The TDF Sweepstakes is open. Enter now!

An online theatre magazine

Read about NYC's best theatre and dance productions and watch video interviews with innovative artists

Translate Page

A Major Playwright (That New Yorkers Hardly Know)

By: ERIC GRODE
Date: Jul 14, 2014
Playwrights

Share:

Facebook Twitter
Regional theatres that produce new plays often plan their seasons by dipping into the same well of recent New York hits—a bit of Venus in Fur, a dollop of Vanya and Sonia and Masha and Spike, a healthy serving of Clybourne Park. However, there are still playwrights out there who enjoy thriving careers without much New York exposure. Some of them, in fact, are regularly produced for years without the city’s help, which means local audiences miss what the rest of the country gets to see.

That’s certainly the case with playwright James McLure, whose work is finally back in town after decades of playing everywhere else.
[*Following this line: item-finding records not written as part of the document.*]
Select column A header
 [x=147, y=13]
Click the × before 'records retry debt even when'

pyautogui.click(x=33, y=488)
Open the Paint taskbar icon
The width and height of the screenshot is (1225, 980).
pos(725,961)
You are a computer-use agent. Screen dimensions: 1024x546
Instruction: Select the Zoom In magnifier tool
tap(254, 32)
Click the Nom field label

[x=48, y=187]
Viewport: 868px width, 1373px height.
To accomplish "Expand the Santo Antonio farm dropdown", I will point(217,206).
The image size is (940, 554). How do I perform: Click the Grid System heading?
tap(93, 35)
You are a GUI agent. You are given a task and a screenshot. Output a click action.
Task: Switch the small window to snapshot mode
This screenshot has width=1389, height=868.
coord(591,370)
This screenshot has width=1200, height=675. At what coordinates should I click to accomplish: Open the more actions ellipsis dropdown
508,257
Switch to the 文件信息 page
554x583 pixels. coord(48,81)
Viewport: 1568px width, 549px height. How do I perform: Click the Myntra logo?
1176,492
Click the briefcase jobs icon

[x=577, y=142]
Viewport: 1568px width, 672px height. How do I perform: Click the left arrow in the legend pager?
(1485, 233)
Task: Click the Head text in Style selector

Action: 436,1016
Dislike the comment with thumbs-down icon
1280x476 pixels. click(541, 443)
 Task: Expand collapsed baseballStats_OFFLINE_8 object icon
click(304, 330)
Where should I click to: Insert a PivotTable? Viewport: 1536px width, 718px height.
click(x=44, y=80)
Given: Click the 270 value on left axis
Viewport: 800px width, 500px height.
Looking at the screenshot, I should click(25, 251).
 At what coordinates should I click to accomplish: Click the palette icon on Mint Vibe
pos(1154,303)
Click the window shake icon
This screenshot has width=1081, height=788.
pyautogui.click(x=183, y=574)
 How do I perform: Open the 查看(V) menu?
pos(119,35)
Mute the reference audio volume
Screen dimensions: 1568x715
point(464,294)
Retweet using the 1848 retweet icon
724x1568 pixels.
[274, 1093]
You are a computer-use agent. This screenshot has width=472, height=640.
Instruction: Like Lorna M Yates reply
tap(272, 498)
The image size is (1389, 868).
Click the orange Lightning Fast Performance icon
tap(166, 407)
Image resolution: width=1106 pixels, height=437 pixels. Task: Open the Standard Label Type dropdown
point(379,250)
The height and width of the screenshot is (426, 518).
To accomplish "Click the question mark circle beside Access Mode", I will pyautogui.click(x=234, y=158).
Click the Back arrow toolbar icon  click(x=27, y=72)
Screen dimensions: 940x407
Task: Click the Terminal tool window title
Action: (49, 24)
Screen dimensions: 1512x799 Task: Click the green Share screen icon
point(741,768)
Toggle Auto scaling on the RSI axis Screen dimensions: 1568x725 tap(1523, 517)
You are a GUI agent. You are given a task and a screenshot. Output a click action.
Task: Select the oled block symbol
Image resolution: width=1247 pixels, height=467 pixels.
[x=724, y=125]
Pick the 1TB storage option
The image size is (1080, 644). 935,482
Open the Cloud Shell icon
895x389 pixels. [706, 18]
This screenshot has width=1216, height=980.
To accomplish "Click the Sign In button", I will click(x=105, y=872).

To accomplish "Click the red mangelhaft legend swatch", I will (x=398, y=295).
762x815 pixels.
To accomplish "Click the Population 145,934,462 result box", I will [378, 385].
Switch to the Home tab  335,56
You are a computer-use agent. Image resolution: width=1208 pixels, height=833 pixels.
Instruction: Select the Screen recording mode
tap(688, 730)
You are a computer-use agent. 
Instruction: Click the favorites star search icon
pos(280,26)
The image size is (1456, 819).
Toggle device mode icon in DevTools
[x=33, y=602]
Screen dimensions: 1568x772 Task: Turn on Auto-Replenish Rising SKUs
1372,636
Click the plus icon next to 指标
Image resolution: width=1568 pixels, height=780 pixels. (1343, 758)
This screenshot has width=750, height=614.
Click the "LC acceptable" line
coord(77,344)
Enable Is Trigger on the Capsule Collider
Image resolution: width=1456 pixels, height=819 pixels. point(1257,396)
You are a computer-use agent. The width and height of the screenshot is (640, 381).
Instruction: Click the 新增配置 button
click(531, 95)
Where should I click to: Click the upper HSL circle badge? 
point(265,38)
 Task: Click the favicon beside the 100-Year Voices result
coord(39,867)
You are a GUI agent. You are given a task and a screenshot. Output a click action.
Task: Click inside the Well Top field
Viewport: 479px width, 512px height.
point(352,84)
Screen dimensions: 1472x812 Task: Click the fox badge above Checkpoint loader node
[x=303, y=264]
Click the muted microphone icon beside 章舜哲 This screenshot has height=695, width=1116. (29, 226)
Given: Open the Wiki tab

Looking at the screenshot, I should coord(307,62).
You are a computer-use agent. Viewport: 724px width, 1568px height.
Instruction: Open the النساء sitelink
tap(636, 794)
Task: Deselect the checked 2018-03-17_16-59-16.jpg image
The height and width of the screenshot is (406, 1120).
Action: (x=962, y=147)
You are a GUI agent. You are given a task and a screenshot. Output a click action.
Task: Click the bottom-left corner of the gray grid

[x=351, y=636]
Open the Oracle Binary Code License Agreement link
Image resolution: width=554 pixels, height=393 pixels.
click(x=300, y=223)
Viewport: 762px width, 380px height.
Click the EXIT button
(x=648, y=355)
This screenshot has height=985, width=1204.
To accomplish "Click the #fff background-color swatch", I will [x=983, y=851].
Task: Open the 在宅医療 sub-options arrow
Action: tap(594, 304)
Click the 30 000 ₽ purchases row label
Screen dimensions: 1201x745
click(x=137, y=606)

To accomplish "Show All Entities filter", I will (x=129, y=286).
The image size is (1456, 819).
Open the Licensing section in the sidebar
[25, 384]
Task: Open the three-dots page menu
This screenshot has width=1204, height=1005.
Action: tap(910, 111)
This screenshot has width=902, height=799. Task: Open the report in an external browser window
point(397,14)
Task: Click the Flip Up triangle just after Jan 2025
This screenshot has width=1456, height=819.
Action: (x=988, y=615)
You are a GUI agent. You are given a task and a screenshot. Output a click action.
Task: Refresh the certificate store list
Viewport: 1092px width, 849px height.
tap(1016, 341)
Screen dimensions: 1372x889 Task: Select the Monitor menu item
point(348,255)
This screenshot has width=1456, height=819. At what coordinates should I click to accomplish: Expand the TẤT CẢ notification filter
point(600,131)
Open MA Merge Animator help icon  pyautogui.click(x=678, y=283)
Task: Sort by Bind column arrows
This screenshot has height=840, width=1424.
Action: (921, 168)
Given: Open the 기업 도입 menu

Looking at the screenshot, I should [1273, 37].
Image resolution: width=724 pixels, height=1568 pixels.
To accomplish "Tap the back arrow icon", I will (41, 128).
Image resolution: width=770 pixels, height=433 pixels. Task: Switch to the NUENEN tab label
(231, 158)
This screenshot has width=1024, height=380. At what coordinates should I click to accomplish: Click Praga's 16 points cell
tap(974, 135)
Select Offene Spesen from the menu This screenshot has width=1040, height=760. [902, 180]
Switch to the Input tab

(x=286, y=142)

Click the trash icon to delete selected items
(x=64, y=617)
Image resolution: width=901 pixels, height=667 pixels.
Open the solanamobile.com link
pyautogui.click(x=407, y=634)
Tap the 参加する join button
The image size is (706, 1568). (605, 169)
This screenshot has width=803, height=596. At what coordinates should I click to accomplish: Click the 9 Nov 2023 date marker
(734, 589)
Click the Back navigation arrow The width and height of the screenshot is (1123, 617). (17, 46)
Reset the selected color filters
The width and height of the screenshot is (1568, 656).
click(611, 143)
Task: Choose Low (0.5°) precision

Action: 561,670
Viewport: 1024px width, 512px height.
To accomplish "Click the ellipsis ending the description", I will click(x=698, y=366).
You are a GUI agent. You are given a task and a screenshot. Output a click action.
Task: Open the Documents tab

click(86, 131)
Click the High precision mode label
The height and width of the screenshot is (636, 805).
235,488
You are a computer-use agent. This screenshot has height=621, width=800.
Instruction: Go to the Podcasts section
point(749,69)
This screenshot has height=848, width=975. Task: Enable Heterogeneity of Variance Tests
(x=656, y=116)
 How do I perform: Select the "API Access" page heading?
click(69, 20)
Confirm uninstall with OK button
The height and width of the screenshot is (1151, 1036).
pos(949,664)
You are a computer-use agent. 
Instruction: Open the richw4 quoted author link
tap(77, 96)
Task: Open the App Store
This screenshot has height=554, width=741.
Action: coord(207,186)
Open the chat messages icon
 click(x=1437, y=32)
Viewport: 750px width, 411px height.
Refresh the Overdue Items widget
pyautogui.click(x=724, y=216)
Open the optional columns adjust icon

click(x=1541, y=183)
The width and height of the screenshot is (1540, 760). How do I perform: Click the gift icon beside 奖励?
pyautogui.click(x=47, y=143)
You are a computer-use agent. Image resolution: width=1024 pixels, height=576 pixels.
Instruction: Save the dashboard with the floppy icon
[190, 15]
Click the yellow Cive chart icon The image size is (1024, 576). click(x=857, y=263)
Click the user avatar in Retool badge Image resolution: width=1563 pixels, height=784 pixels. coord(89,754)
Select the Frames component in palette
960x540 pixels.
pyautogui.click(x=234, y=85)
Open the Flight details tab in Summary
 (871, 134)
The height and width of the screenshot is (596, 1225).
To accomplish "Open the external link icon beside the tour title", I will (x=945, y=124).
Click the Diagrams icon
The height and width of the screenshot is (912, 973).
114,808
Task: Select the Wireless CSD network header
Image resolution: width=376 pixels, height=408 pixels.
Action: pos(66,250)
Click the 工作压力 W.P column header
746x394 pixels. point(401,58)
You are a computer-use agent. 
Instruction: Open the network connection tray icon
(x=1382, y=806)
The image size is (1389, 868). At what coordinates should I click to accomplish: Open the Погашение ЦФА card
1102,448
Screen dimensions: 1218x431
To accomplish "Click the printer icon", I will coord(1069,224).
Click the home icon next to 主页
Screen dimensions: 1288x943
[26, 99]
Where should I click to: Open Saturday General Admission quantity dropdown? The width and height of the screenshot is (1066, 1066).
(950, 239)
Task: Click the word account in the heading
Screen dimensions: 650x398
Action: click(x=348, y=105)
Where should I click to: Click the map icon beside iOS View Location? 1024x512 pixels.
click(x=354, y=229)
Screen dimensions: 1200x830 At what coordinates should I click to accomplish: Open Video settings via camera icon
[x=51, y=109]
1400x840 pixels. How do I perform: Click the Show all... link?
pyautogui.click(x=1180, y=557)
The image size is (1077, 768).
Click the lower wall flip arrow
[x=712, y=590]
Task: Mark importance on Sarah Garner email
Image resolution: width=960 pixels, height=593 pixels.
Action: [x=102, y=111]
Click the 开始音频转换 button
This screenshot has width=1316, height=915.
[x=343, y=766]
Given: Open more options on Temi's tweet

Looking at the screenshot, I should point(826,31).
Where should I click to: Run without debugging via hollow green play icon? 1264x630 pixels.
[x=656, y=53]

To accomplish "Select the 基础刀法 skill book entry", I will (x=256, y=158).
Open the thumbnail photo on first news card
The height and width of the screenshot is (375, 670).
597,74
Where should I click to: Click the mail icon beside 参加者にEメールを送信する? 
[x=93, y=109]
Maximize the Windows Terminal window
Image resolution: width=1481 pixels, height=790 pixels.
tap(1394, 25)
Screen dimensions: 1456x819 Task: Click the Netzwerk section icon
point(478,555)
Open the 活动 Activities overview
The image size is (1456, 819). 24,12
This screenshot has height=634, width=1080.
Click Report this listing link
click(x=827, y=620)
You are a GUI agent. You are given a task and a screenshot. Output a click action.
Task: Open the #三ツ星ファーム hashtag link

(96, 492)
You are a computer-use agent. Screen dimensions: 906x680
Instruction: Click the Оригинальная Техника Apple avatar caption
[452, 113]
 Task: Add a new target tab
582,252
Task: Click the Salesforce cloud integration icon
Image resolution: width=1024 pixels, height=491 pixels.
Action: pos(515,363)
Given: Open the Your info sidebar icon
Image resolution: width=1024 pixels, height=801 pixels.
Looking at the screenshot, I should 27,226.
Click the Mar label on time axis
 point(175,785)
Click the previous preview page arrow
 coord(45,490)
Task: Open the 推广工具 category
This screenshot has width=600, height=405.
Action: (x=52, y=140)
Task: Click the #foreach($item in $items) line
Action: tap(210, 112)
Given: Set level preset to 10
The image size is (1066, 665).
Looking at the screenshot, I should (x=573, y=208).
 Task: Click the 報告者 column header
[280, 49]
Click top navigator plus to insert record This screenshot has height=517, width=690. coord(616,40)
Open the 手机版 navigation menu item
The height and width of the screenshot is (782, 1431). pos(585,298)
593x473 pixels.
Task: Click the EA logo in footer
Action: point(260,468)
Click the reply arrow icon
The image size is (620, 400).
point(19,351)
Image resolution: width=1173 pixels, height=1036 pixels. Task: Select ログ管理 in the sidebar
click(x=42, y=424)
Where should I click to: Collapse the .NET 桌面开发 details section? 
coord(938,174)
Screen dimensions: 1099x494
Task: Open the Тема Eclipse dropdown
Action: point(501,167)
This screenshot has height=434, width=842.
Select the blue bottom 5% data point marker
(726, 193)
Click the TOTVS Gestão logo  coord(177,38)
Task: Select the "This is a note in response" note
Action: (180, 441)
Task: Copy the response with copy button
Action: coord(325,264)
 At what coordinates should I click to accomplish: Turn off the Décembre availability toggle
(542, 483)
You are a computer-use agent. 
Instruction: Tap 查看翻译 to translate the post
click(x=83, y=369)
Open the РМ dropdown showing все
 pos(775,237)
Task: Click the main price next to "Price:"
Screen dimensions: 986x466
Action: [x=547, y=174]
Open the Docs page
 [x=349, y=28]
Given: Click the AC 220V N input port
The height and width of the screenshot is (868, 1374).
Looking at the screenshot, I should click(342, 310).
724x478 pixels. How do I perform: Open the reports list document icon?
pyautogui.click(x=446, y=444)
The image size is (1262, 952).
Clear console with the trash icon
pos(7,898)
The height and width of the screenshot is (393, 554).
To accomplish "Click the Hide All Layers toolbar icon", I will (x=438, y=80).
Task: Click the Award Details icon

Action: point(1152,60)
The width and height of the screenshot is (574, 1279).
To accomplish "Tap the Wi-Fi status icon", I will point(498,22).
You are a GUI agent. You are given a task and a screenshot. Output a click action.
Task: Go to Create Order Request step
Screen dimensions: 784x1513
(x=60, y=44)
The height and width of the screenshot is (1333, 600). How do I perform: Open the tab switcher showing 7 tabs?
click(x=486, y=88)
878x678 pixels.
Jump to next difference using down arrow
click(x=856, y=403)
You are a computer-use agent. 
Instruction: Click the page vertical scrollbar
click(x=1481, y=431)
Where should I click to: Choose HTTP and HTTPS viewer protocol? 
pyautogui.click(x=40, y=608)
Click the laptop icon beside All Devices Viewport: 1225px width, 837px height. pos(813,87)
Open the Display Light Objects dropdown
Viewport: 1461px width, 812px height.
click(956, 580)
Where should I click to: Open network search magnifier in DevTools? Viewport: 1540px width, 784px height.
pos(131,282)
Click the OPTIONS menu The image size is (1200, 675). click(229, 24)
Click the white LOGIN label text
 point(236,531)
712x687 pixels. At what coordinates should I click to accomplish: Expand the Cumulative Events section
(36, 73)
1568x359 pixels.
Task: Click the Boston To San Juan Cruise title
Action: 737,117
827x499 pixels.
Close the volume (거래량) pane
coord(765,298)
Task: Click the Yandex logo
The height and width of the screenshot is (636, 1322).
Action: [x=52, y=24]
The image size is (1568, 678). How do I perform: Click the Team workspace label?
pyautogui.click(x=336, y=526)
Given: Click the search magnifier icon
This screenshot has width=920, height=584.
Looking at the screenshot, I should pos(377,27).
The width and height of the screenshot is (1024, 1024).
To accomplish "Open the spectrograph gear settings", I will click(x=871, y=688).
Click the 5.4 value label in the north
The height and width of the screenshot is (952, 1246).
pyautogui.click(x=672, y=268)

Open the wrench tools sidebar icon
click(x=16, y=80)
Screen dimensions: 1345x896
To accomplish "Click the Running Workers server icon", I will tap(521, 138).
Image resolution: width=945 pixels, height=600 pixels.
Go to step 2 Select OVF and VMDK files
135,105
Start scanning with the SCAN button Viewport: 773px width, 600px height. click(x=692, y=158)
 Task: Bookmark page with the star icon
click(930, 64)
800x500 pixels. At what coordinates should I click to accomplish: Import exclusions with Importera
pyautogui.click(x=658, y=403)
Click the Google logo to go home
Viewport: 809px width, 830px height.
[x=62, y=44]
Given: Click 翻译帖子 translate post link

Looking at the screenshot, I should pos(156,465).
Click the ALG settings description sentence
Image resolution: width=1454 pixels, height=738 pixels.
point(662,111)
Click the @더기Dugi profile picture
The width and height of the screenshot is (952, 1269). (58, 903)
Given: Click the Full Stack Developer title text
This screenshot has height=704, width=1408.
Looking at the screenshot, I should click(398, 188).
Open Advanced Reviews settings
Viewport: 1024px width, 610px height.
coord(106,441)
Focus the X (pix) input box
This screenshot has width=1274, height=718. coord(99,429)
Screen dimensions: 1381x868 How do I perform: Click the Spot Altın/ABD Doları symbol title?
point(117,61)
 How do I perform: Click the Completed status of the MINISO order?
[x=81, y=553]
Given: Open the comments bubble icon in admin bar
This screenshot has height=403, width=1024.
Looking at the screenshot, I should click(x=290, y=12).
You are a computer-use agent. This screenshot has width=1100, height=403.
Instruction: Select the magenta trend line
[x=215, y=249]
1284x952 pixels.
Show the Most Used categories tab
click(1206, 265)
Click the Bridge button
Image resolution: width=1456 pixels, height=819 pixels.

McLure, a Louisiana native who died of cancer in 2011, did reach Broadway in 1979 with a double bill of the one-acts Lone Star andPvt. Wars, both of which burrow into the lives of Vietnam vets. Now Contemporary Theatre of Dallas is adding to those credits with its own double bill, making its New York debut by presenting Lone Starwith a companion piece called Laundry and Bourbon. (They’re playing at the Clurman Theatre at Theatre Row.)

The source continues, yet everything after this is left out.